The revolutionary development of information and transport technologies has allowed companies like Renault-Nissan to establish themselves as transnational corporations, operating through interconnected global supply chains, exploiting the workforce across national borders.
Under these conditions, trade unions have ceased to defend even the minimum interests of the working class. In the globalized economy, the nationalist trade unions fight to attract the transnational corporations to their countries or regions, offering more competitive conditions, that is, cheaper labor.
Workers must draw the necessary conclusions and adopt a program that corresponds to the objective conditions.
The attacks on workers in Paraná are only a part of a global plan of Renault-Nissan to destroy jobs in every country in which they operate. After receiving a 5 billion euro bailout from the French government, Renault announced plans to cut 15,000 jobs worldwide, 4,600 of them in France. And Nissan declared its intention to cut 20,000 jobs.
Unlike the unions, the working class is not divided by national interests. Against the global restructuring plans of the transnational corporations, workers need to advance an international strategy of struggle.
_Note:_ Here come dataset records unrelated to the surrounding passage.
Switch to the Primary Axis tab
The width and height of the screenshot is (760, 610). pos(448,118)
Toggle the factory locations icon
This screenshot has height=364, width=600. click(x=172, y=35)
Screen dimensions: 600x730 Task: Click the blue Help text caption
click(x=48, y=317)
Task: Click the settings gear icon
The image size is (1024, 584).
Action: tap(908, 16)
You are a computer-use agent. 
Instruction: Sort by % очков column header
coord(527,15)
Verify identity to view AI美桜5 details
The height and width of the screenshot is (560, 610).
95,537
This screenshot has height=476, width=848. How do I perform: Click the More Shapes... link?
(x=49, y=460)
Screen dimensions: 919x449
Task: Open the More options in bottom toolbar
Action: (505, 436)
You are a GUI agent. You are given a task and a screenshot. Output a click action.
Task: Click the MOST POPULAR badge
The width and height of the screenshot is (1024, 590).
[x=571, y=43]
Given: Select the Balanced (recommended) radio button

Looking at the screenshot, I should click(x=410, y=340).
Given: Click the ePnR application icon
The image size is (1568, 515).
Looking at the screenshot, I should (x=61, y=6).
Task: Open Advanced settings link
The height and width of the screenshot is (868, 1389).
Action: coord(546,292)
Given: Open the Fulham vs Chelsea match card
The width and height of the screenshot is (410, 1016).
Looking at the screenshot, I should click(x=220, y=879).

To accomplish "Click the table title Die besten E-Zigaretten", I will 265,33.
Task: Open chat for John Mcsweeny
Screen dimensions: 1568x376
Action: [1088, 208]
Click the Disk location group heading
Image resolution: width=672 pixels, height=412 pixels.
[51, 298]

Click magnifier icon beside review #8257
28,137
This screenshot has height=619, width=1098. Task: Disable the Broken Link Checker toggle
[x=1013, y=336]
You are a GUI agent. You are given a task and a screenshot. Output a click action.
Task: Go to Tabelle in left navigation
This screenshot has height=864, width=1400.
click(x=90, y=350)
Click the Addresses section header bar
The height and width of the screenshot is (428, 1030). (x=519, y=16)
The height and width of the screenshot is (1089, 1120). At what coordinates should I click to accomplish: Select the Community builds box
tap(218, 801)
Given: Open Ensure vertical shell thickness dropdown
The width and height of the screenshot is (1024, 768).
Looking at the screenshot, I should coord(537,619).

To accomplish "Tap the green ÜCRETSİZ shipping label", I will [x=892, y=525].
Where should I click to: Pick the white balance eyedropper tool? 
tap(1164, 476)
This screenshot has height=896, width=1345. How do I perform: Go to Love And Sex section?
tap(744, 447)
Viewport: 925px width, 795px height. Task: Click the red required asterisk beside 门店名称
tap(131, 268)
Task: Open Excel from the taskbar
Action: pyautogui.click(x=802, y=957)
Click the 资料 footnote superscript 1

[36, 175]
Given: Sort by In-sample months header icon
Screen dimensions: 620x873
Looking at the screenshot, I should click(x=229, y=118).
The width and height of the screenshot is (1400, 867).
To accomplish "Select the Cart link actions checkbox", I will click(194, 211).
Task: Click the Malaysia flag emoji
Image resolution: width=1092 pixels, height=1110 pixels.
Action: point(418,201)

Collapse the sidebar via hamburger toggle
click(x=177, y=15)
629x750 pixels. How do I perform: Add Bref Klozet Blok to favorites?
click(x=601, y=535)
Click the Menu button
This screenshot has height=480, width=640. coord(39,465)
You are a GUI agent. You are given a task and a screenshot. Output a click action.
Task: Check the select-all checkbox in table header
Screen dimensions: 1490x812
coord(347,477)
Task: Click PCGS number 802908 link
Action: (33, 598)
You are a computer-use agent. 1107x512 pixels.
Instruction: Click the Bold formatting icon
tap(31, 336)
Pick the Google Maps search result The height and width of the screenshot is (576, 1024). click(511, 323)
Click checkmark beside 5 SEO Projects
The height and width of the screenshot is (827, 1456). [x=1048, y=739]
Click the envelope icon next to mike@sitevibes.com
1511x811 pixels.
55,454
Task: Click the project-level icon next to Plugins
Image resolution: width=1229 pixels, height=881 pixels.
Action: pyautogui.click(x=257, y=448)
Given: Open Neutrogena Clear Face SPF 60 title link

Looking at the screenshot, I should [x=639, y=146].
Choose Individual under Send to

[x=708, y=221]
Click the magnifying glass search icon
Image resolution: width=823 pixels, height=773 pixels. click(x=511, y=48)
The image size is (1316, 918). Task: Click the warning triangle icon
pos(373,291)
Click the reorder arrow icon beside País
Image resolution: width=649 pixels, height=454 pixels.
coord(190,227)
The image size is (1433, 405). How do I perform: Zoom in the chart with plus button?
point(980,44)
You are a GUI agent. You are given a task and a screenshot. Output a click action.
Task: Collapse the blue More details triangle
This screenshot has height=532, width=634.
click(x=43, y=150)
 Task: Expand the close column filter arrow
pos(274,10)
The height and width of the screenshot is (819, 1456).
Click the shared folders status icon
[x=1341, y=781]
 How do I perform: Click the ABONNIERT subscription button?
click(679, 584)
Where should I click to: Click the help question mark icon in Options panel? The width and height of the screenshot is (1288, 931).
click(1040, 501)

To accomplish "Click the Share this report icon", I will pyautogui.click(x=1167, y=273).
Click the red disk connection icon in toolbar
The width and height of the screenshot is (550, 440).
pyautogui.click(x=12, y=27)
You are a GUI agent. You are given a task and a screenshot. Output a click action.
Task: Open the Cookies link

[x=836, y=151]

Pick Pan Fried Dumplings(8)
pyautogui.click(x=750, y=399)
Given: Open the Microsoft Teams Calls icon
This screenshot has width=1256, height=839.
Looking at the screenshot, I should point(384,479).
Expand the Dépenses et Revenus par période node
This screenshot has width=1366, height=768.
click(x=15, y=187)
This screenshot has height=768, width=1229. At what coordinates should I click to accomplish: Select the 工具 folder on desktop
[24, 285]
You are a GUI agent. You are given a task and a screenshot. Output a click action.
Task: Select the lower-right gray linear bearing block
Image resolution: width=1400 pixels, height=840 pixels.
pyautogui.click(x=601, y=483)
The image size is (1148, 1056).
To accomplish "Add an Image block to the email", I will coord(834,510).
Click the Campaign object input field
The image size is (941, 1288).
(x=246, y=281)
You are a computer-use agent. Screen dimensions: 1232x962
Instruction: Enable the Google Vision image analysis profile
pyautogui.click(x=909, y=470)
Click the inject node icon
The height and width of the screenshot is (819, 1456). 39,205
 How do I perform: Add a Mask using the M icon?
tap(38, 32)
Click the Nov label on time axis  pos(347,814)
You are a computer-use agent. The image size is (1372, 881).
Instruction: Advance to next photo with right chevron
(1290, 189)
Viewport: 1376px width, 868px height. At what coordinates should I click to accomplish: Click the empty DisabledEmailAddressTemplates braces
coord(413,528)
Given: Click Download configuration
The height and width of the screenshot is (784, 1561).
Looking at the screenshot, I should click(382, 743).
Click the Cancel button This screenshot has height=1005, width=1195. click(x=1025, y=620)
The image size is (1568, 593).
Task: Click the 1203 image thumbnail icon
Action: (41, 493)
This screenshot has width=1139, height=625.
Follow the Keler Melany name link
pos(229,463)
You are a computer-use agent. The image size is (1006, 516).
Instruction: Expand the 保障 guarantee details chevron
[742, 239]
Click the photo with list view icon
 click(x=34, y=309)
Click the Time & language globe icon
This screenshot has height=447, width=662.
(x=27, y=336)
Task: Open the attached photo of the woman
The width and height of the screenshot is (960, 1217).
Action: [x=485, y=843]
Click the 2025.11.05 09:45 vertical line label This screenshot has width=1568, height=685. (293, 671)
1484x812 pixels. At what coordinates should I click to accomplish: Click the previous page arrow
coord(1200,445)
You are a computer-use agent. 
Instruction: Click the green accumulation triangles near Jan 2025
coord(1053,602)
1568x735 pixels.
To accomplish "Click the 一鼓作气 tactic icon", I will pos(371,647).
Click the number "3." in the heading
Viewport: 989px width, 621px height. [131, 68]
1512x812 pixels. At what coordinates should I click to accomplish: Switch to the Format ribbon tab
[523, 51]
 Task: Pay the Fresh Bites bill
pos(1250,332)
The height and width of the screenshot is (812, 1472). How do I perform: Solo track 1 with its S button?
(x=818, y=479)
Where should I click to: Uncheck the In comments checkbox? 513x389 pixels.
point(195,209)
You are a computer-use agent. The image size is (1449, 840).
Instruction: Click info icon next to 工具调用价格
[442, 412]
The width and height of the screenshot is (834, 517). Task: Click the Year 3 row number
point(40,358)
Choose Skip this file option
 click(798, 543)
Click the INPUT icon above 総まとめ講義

They must join their colleagues in other countries to fight for the maintenance of all jobs, decent wages and safe working conditions during the pandemic.
Renault workers in Brazil have been harassed by supposedly “international unions,” such as Industrial and the United Auto Workers (UAW), feigning international support for their struggle. These organizations, which are fleeing the explosive revolts of the working class thousands of miles away, have direct links with European and American imperialist states.
The global unification of the working class will not happen through these organizations; on the contrary. They are in Brazil only as police agents of transnational capital, seeking to contain the explosion of international class struggle.
Workers need to create new politically independent organizations, rank-and-file factory committees. Through them, they will be able to appeal directly to their international colleagues, making extensive use of social media and the internet.